[SOURCE INFORMATION — start]

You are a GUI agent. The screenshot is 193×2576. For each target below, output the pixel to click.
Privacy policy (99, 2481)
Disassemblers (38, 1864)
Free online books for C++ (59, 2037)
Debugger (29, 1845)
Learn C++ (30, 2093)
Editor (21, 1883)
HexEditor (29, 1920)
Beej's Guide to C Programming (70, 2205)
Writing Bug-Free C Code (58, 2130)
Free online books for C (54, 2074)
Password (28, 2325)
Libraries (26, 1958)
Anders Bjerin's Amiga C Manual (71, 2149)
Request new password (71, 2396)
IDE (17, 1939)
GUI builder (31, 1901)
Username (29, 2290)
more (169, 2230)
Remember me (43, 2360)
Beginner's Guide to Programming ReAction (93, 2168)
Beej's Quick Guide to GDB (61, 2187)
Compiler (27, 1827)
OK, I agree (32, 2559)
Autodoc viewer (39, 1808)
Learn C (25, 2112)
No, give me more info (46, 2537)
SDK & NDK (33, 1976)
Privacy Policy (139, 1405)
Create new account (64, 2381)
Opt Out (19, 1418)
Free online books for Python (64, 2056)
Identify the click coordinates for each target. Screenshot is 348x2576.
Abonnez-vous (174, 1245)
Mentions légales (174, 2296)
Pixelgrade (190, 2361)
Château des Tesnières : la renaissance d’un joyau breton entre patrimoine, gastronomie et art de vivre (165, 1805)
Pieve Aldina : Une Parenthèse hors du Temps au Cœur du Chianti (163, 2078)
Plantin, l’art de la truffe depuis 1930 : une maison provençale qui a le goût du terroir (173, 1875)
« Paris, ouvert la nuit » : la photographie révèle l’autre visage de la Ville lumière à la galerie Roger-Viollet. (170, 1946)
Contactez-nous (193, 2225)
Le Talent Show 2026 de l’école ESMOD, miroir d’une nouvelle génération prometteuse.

[SOURCE INFORMATION — finish]

**YOUR GOAL:**
Beginning at the line that holds "Château des Tesnières", write out word for word each line through the end of the records.

**ANSWER:**
Château des Tesnières : la renaissance d’un joyau breton entre patrimoine, gastronomie et art de vivre (165, 1805)
Pieve Aldina : Une Parenthèse hors du Temps au Cœur du Chianti (163, 2078)
Plantin, l’art de la truffe depuis 1930 : une maison provençale qui a le goût du terroir (173, 1875)
« Paris, ouvert la nuit » : la photographie révèle l’autre visage de la Ville lumière à la galerie Roger-Viollet. (170, 1946)
Contactez-nous (193, 2225)
Le Talent Show 2026 de l’école ESMOD, miroir d’une nouvelle génération prometteuse.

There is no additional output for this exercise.